When selecting a canine companion, it’s important to realize that any breed, as well as mixed-breed dogs, can and do get cancer – that’s where “bad luck” or other factors can come into play. And even if cancer isn’t listed as a health risk for a particular breed, that’s no guarantee a dog won’t get cancer.


But no matter which breed you are considering, do your homework before selecting the next addition to the family. Each recognized AKC breed has a breed club, and the Web page of the breed club typically includes information on the health issues for that breed. Talk to breeders before purchasing a puppy and ask how they are working with the breed club and the AKC to address the health concerns, including cancer, of their breed. Responsible breeders understand the health issues of their breed and support research to improve the breed. Be diligent about taking your dog for regular veterinary examinations and be aware of the early signs of cancer.

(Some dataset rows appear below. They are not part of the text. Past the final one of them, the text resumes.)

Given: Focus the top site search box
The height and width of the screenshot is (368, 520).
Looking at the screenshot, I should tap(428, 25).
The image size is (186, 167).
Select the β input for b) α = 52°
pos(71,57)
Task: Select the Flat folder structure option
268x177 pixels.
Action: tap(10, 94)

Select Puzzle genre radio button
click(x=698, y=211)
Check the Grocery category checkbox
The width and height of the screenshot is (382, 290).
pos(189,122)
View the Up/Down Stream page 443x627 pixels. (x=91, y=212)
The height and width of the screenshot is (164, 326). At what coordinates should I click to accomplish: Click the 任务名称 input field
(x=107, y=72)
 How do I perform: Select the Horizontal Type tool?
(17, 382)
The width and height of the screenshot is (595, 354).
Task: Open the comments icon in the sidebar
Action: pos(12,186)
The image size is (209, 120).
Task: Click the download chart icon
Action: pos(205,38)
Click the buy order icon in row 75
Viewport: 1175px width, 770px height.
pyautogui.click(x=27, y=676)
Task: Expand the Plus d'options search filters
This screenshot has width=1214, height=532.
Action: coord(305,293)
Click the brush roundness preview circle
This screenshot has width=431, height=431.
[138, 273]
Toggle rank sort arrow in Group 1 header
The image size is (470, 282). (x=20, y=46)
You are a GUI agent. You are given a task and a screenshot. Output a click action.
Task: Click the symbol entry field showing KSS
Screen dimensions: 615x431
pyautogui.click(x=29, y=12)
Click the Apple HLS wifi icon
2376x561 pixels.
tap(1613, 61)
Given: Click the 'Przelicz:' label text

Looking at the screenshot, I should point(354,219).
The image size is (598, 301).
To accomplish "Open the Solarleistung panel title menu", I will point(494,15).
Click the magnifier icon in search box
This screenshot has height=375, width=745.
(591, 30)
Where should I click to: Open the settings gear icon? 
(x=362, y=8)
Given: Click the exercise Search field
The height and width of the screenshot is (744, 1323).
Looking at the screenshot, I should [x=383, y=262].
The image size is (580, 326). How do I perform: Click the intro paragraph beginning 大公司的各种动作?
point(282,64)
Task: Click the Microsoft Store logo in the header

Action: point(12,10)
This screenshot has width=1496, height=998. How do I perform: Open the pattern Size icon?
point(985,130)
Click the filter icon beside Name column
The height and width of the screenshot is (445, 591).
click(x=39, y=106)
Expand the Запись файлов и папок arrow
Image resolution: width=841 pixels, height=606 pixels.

Follow your veterinarian’s advice regarding all necessary screening tests and, finally, support research to improve the health of your breed through clinical trials and/or the donation of blood or tumor samples from your dog.

Even though cancer is not a topic anyone really wants to think about regarding his/her favorite furry companion, all this talk is very promising for the future of dogs. Because veterinary scientists continue to unravel the mysteries of cancer in dogs, we will soon have new and better methods of prevention, detection and treatment for these diseases.